ОглавлениеNous marchons depuis près d’une heure, Pierre et moi, et nous ne nous sommes encore rien dit. Je ne l’entends plus parler; mais il pousse de temps à autre de gros soupirs qu’il finit par ces mots: Jacques est bien heureux, lui!... il reste chez nous!...
J’ai aussi cessé de pleurer. Je commence à regarder autour de moi; ce ne sont encore que des montagnes et des sites semblables à ceux qui entouraient notre chaumière, et cependant tout cela me paraît différent; il me semble déjà que je suis loin... bien loin de mon pays!... J’aperçois un village; nous y demanderons si l’on a vu nos compatriotes; d’ailleurs, je me souviens du nom de la première ville où nous devons nous rendre: c’est à Pont-de-Beauvoisin, puis après à Lyon. Oh! j’ai de la mémoire, et je trouverai bien ma route.

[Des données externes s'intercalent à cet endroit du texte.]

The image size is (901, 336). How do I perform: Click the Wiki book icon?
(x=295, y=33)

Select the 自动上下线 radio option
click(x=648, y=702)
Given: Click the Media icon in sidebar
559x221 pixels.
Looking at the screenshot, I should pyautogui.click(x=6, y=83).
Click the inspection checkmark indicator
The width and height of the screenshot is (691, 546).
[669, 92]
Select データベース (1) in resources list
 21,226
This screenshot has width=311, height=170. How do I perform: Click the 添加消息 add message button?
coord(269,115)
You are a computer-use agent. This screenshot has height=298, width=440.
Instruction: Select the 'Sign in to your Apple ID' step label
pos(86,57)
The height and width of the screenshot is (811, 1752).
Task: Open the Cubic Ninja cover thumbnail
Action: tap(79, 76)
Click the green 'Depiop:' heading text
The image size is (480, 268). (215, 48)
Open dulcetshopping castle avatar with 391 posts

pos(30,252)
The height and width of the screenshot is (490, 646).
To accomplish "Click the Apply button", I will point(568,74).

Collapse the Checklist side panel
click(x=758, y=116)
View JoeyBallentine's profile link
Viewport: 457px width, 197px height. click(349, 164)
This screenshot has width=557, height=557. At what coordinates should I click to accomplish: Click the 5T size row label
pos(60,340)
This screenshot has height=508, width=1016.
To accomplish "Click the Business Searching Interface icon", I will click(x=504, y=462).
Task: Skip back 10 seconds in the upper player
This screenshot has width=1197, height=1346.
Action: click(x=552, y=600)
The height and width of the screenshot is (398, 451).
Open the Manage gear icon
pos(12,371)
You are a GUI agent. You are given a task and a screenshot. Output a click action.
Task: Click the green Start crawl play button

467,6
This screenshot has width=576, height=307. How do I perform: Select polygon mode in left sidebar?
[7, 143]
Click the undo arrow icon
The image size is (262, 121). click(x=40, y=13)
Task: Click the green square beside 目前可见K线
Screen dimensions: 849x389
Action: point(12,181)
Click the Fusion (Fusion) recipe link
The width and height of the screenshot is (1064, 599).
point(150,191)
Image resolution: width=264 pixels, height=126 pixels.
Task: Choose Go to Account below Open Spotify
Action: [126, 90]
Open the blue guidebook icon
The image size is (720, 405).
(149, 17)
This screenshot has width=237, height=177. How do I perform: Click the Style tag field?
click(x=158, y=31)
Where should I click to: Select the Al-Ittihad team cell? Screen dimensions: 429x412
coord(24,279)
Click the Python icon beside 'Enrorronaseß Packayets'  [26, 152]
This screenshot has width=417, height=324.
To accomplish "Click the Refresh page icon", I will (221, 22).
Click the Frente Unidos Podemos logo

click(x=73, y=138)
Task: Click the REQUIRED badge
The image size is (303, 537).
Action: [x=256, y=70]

—André, je suis las, me dit Pierre en s’arrêtant devant moi.—Asseyons-nous là-bas... au bord de la route, lui dis-je en le regardant avec tendresse; car je me souviens des dernières paroles de ma mère: elle m’a dit de veiller sur mon frère, de le protéger, de ne point l’abandonner. Je me sens fier de la confiance qu’elle a eue en moi, et de cette secrète supériorité qu’elle me reconnaît sur lui.
Nous nous sommes assis au pied d’une colline:—Marcherons-nous longtemps? me dit Pierre, qui a toujours l’air bien affligé.—Ah! dame! nous ne sommes pas près d’arriver!...—Jacques est bien heureux, lui!... il reste chez nous!...—Nous allons gagner de l’argent pour aider notre mère; est-ce que tu en es fâché?—Et comment ferons-nous pour gagner de l’argent?—Nous ramonerons les cheminées; nous ferons des commissions, nous danserons la savoyarde, nous chanterons la chanson que nous a apprise notre père...
Pierre, qui a fait la grimace quand j’ai parlé de ramoner, me dit alors:—Si tu veux, André, tu ramoneras les cheminées, et moi je danserai.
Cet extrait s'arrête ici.